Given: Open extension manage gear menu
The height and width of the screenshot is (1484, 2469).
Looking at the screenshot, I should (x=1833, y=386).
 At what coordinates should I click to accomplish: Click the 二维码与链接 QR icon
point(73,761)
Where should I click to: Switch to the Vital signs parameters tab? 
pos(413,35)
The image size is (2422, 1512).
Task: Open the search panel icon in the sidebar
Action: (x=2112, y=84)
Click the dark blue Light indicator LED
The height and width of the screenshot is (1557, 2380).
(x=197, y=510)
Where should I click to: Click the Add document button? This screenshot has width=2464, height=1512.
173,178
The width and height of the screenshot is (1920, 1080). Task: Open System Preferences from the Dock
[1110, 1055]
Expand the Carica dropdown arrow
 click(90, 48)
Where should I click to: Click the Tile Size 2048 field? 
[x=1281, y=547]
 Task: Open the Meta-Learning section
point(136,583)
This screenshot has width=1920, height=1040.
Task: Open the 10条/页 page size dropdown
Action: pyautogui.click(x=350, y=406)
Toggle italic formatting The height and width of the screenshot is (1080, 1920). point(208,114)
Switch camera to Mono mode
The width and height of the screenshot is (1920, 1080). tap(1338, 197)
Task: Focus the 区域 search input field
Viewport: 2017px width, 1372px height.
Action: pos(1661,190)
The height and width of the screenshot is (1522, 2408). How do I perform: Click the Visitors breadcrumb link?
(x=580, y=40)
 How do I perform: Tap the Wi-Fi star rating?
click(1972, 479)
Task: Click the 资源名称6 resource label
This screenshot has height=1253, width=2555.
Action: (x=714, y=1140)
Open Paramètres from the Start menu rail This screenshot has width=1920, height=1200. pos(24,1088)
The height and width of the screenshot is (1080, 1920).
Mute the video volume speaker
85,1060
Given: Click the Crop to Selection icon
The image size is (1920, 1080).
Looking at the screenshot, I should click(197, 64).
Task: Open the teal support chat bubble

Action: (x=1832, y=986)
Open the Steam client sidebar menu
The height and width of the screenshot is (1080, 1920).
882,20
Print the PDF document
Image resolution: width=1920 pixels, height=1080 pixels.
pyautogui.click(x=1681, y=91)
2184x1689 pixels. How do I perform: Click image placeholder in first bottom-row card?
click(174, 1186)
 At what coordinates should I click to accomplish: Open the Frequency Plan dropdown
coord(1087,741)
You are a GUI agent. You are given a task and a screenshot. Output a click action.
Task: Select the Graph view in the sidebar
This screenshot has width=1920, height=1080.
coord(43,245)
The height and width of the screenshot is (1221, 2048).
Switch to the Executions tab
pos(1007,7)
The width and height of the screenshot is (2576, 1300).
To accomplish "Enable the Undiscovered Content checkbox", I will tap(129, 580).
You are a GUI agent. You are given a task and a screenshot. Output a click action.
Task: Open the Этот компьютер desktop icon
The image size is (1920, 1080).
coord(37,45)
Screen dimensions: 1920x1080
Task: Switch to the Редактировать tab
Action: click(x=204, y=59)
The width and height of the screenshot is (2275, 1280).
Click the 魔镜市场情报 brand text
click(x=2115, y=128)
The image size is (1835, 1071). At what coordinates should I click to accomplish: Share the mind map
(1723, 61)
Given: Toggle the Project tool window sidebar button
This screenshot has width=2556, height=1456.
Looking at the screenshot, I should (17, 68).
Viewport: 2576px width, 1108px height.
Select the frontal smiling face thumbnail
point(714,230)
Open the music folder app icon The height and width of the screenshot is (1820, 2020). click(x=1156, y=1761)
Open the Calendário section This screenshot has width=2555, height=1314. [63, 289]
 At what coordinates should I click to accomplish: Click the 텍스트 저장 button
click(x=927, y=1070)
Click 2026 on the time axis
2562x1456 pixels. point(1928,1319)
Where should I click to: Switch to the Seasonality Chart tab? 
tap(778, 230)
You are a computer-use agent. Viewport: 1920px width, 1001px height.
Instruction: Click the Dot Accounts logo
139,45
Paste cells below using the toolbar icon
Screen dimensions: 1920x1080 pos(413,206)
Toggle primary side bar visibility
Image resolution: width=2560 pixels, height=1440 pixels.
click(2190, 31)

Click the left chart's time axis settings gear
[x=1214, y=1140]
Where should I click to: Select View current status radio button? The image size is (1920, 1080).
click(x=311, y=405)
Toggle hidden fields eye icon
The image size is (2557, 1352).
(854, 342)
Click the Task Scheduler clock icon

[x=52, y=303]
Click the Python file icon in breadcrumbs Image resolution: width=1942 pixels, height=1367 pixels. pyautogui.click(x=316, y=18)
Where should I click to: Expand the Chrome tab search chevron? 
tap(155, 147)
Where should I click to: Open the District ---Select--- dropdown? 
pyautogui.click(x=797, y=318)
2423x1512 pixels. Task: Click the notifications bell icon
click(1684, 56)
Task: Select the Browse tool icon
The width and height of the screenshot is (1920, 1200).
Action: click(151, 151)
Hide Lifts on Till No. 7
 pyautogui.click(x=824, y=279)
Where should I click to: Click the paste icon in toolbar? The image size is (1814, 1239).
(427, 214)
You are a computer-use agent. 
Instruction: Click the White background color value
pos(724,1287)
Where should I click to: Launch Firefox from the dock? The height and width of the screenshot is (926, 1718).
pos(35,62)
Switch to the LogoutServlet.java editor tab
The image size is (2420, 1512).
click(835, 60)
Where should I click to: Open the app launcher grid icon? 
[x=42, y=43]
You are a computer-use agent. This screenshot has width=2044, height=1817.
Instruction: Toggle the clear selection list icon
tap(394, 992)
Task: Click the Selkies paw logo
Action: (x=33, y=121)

-.-.-

(YOUR ASSIGNMENT)
Write out again exactly the lines that run from the one holding "Instruction: Toggle the" through the last line of the data; omit all other lines.

(REPLY TO THE EXERCISE)
Instruction: Toggle the clear selection list icon
tap(394, 992)
Task: Click the Selkies paw logo
Action: (x=33, y=121)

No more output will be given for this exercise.